Glandore Harbour Yacht Club has cancelled its Classic Regatta which had been scheduled to start on July 18.

Since it was first held on a July weekend in 1992 Glandore Classic Boats Regatta has developed into an outstanding event, “where the masterpieces of the great age of sail mingle with traditional West Cork workboats for a regatta of sailing and spectacle.”

This year’s event was intended to join with the Tricentenary celebrations of the Royal Cork Yacht Club’s 300 years, having been postponed from last year, which would have been its normal two-year cycle schedule.

So the decision by the committee of Glandore Harbour Yacht Club to postpone the event is a double “whammy” and will also be a big blow to the local tourist economy.

There wasn’t much alternative.

Sailing Secretary, Hal Andrews, told Afloat the reasons: “Social distancing requirements affect our ability to provide support and safety boat cover, ferry boat services, all social activities, club facilities, etc. We would have had to postpone, anyway, under current Irish Sailing ‘Back-to-Sailing plans. And it is impossible to know whether a return to lockdown definitely will not happen. We will make a decision later about whether to reschedule for 2021 or 2022, to link again to Cork 300 as originally planned.”

The combination of a new venue for a gathering of classic boats – Glandore Harbour’s natural amphitheatre, a warm welcome and the growing interest in traditional boats, contributed to the success of event after its first year. That had attracted a fleet of local and visiting traditional and classic boats. The original ‘Parade of Sail’ has been a strong spectator and visitor feature since the outset that has always been included and the ‘Classics’ has survived some turbulent weather conditions.
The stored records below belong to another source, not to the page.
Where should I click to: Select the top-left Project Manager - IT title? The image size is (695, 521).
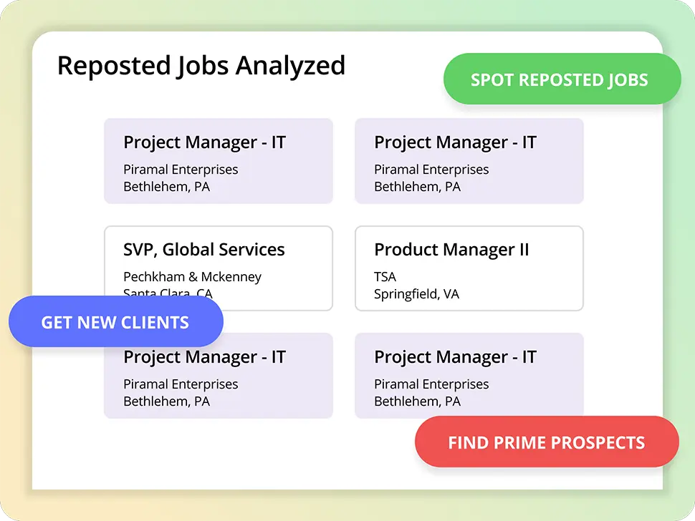coord(204,142)
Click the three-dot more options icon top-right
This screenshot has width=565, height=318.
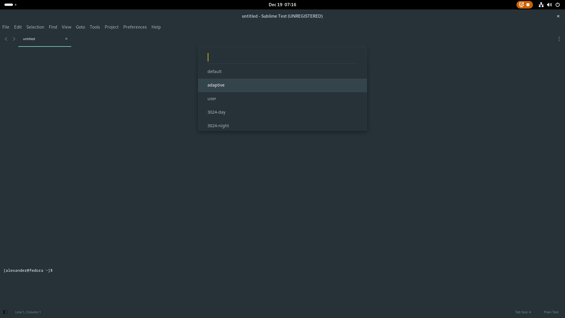pos(559,39)
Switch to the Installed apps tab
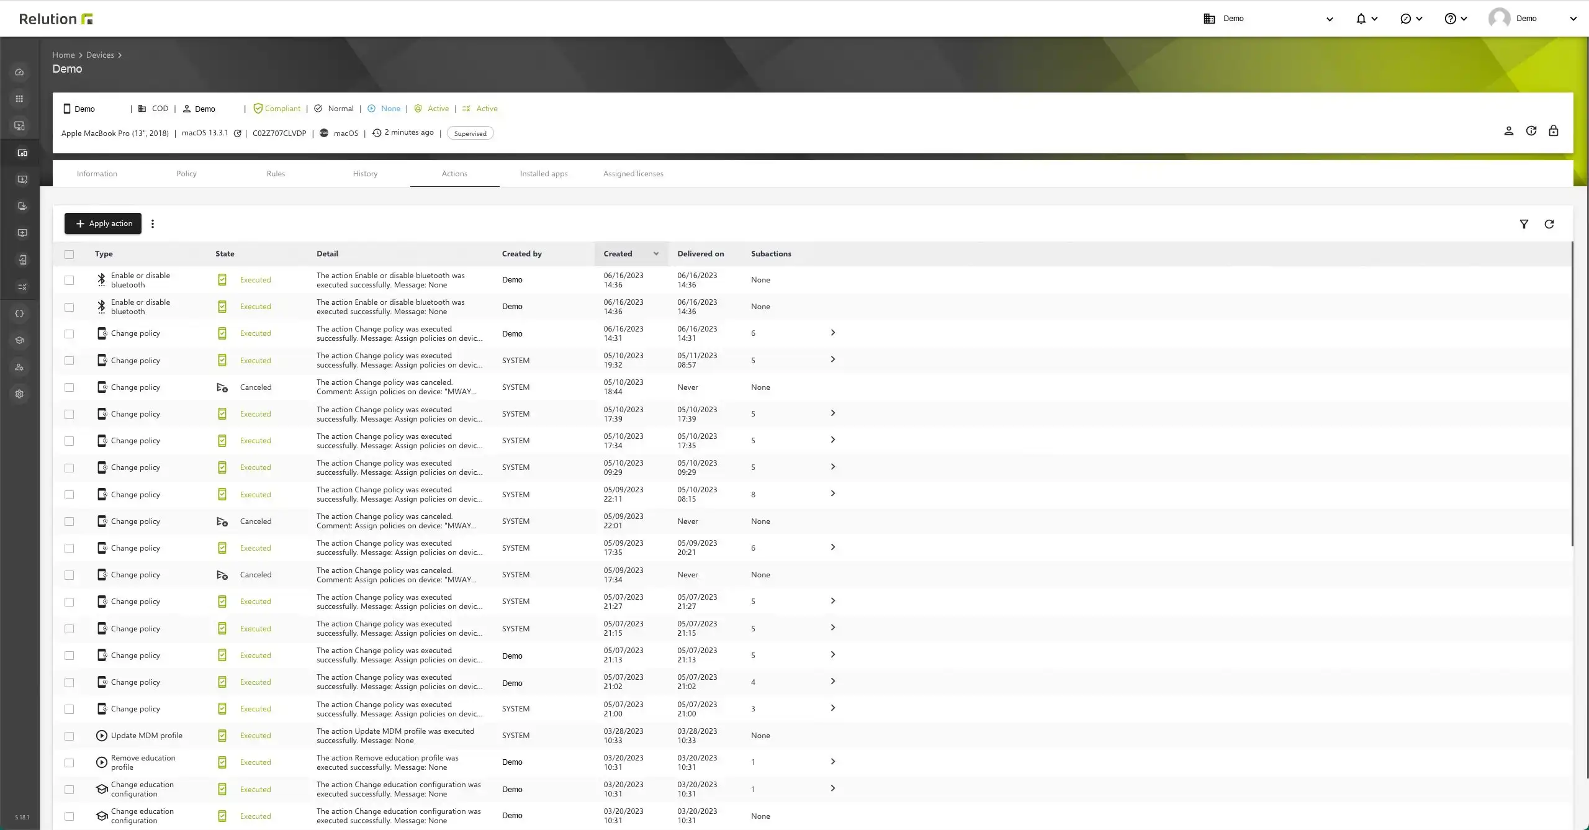Image resolution: width=1589 pixels, height=830 pixels. point(544,174)
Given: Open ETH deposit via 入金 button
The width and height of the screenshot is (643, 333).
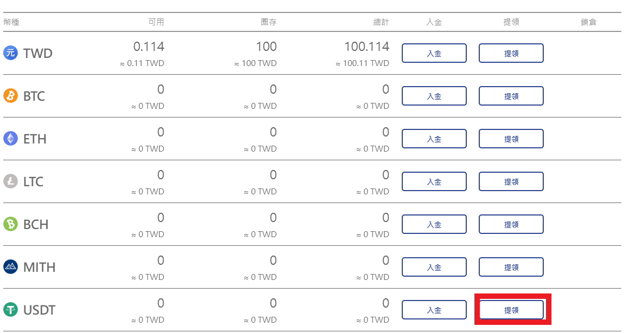Looking at the screenshot, I should (434, 139).
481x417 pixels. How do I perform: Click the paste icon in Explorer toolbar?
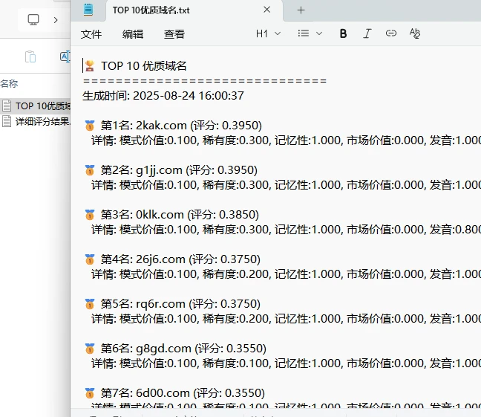click(x=30, y=57)
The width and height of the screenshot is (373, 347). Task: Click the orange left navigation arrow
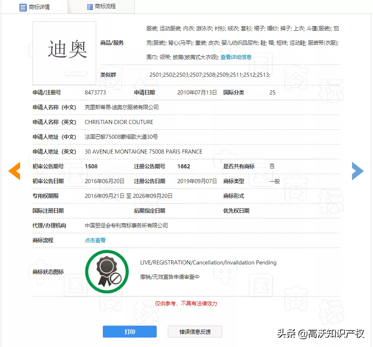(x=15, y=170)
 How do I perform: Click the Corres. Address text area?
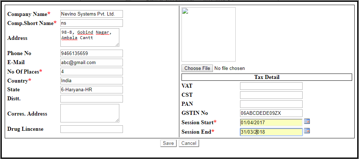(x=90, y=113)
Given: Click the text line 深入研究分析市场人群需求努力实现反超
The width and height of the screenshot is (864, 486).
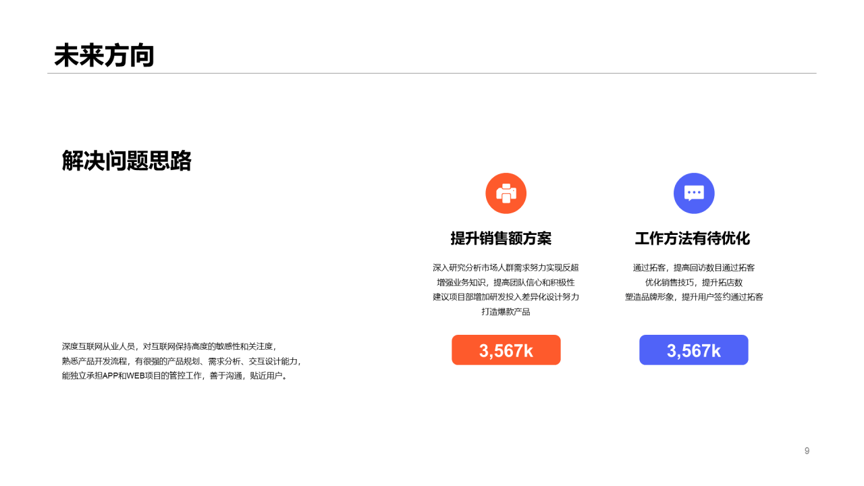Looking at the screenshot, I should [506, 267].
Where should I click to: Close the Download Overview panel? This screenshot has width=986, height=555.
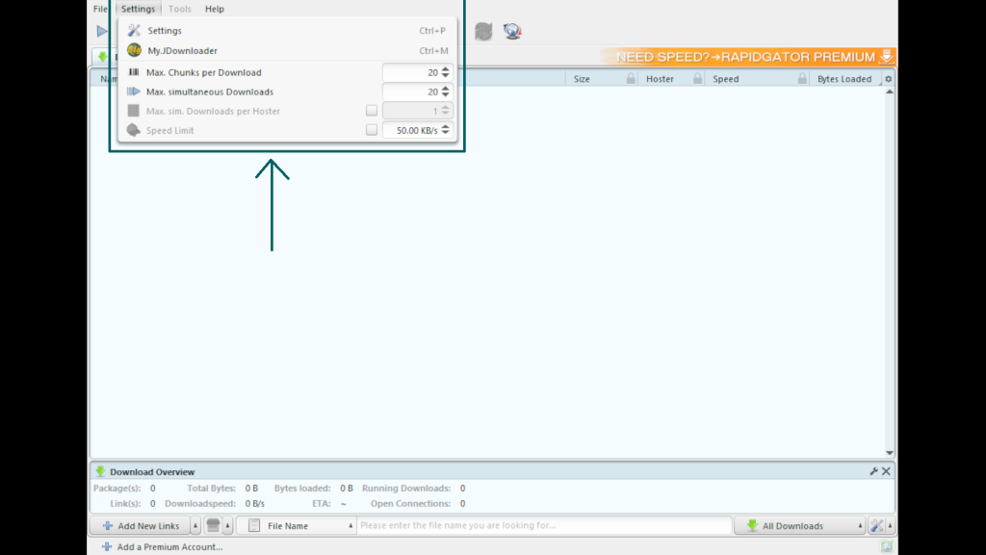coord(886,471)
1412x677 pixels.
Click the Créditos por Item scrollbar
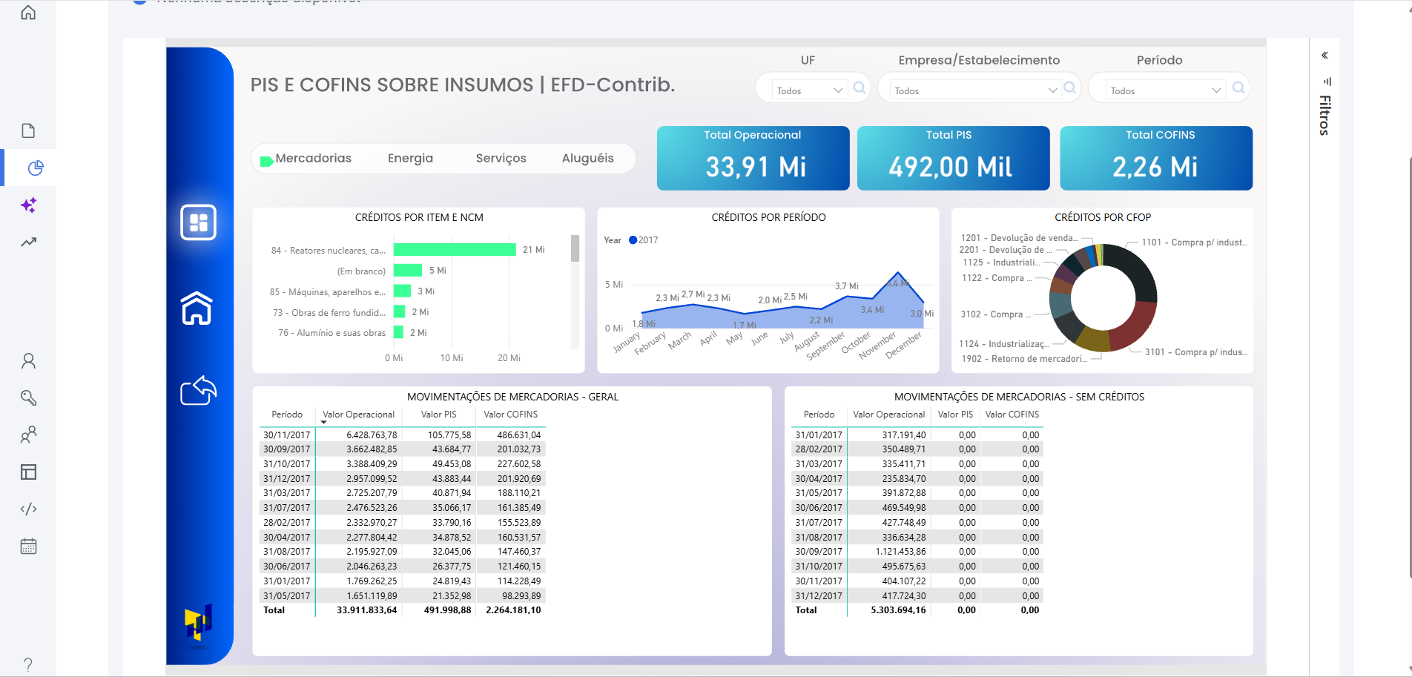(575, 249)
After the Millennium the biennial cycle regatta was re-titled Glandore Classic Regatta. While the Traditional and West Cork Mackerel Yawls and Lobster boats formed the backbone of the event, the regatta attracted a fleet of classic yachts, one-designs and classic day-boats. In following regattas, the Water Wags arrived from Dublin Bay to showcase formation sailing under the baton of Hal Sisk. The first of the Heir Island Sloops and the revived Cork Harbour One-Designs participated. The Fastnet Race for bigger boats was added to the programme. The Castletownshend ETTE Class raced, Howth 17’s took part as well as Conway Fifes, Shannon One-Designs and Classic Dragons as interest in the regatta expanded.

“An outstanding event where the masterpieces of the great age of sail mingle with traditional West Cork workboats for a regatta of sailing and spectacle. A ‘must-see’ on the sailing calendar for connoisseurs of classic, traditional or even just plain odd boats, it’s a feast for the eye, the memory with vividly contrasting boats all united in at least one purpose,” was one of the descriptions lavished on the event, I’ve had the pleasure of sailing in it several times aboard the late Guy Perrem’s MAB out of Monkstown Bay, which brought great pleasure to him when she took prizes back to Cork Harbour a number of times.

This year’s event was set to be the biggest and most exciting of the series as Glandore Harbour YC partnered with the RCYC’S Cork 300 with the possibility of bringing outstanding classic boats from around the world to the West Cork coast.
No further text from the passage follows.